_Texto extraído_:
Vicente Nieto, como Bernardo Alonso Villarejo, fue un artista escondido, un creador de imágenes discreto, que solo al final de su vida vio reconocido su talento. Ocho años después de su muerte «su obra vuela sola», decía esta semana la que fue presidenta del Instituto de Estudios Bercianos, Mar Palacio —de las primeras personas en apreciar la calidad de lo que hacía aquel nonagenario junto al fotógrafo Marcos López— y tres de sus imágenes forman parte de la muestra que celebra el centenario de Berlanga; el cineasta de Bienvenido Míster Marshall y La vaquilla.

Pocos tiros disparó en la guerra Vicente Nieto. Tipógrafo de profesión emigrado a Madrid en su adolescencia, pasó el conflicto convertido en taquígrafo de la Columna Mangada y de la 32ª Brigada Mixta y las imágenes que tomó son escenas de retaguardia, juegos de guerra. Pero hay dos momentos de su vida y un objeto que definen su enorme humanidad.

En Ponferrada, donde su familia tenía un estanco con el combativo nombre de La Lucha, de niño revelaba al sol sobre papel sensible fotogramas que compraba por unos céntimos. Pero las imágenes de las estrellas del cine, menuda metáfora, se desvanecían a la luz enseguida porque no les aplicaba fijador.

De Vicente Nieto también hablan las imágenes que no fotografió. Durante la guerra, después de la batalla de Belchite, entró en una iglesia y descubrió lo que parecía ser una montaña de cadáveres. No se detuvo a comprobarlo. «No sabía si eran personas muertas o santos», contaba en el documental.

Y un objeto, sobre todo, le retrata a la perfección. Es un reloj de pulsera de su esposa, María Huerga, colocado bajo su retrato el día en que falleció. María estaba enferma de Alzehimer, ya no conservaba bien los recuerdos, y Vicente, el niño al que se le desvanecían los fotogramas porque no les echaba fijador, detuvo las manecillas del reloj justo en el momento de su muerte.

_Qué hacer_:
[a] Según el texto sobre Vicente Nieto, ¿por qué se desvanecían enseguida las imágenes de las estrellas del cine que revelaba de niño? Responde en una a tres oraciones.
[b] En el texto sobre Vicente Nieto, ¿qué nombre tenía el estanco de su familia en Ponferrada?
[c] Copia literalmente el fragmento del texto sobre Vicente Nieto que empieza en las palabras "Pocos tiros disparó" y termina tras "les aplicaba fijador.".
Los registros no son necesarios para esta actividad.

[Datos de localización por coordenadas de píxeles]
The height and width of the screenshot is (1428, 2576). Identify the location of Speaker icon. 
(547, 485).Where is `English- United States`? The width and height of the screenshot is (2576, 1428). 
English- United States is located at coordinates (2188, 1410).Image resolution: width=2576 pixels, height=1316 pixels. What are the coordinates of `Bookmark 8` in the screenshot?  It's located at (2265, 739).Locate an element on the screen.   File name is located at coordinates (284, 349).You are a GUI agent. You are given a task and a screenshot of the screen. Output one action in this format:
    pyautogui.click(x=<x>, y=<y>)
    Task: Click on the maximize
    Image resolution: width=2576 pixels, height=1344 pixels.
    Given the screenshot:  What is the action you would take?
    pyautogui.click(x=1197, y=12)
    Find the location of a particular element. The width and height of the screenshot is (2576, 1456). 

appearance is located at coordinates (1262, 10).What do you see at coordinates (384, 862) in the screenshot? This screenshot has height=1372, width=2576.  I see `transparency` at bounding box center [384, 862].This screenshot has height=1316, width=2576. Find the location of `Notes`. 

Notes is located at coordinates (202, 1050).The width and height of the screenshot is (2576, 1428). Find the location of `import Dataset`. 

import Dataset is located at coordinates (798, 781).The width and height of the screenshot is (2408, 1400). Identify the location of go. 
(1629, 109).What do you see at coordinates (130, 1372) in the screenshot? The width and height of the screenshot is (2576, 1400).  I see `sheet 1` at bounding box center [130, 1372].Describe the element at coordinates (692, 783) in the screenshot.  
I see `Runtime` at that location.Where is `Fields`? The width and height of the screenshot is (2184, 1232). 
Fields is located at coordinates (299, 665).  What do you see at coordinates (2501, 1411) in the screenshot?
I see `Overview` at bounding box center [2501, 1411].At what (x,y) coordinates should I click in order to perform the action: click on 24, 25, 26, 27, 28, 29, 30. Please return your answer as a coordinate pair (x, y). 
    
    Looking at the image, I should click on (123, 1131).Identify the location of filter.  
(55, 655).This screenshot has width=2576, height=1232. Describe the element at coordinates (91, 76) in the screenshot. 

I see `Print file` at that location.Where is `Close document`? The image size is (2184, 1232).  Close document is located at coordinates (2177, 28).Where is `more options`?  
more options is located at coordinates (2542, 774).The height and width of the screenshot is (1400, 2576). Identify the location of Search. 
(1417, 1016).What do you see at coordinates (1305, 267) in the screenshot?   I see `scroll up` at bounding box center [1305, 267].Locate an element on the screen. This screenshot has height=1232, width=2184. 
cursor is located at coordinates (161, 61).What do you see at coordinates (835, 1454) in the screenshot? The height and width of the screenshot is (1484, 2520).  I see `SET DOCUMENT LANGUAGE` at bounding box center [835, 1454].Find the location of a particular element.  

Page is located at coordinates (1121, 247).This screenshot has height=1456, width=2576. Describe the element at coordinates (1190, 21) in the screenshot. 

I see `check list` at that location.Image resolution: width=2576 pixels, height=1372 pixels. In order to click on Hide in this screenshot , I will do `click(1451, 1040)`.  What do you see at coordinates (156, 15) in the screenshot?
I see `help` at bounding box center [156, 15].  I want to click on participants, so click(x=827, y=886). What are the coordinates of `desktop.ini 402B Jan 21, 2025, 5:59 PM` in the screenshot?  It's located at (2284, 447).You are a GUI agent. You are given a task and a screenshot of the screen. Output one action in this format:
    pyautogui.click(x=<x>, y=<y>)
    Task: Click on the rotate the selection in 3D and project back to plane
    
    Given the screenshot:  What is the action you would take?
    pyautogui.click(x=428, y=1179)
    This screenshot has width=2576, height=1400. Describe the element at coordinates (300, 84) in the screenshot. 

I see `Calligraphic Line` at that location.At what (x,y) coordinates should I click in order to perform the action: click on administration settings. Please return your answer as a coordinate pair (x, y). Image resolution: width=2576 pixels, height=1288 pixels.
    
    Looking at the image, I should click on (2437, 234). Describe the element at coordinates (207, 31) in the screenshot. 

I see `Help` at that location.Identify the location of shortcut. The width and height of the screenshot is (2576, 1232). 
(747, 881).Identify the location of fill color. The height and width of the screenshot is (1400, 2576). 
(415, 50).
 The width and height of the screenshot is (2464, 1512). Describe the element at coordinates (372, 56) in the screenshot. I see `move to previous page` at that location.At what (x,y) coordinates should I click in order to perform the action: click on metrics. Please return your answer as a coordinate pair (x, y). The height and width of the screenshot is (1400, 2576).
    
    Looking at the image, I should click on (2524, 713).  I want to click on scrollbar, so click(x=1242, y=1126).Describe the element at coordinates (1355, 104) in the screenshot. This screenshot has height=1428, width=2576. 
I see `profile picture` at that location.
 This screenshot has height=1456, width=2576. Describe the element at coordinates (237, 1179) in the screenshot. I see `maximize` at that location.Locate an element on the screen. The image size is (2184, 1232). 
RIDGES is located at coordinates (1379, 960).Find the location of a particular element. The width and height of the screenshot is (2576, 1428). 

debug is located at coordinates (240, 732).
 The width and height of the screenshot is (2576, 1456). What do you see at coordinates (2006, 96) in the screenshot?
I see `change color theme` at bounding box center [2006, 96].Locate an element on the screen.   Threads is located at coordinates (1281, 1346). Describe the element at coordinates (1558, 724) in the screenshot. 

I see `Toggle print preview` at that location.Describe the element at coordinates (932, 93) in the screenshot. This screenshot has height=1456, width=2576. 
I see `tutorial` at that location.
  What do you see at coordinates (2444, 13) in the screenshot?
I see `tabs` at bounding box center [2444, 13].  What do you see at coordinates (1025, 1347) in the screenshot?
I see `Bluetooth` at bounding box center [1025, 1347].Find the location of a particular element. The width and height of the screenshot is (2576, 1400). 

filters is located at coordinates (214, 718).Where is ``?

_Respuestas_:
[a] Se desvanecían a la luz enseguida porque no les aplicaba fijador.

[b] La Lucha.

[c]
Pocos tiros disparó en la guerra Vicente Nieto. Tipógrafo de profesión emigrado a Madrid en su adolescencia, pasó el conflicto convertido en taquígrafo de la Columna Mangada y de la 32ª Brigada Mixta y las imágenes que tomó son escenas de retaguardia, juegos de guerra. Pero hay dos momentos de su vida y un objeto que definen su enorme humanidad.

En Ponferrada, donde su familia tenía un estanco con el combativo nombre de La Lucha, de niño revelaba al sol sobre papel sensible fotogramas que compraba por unos céntimos. Pero las imágenes de las estrellas del cine, menuda metáfora, se desvanecían a la luz enseguida porque no les aplicaba fijador.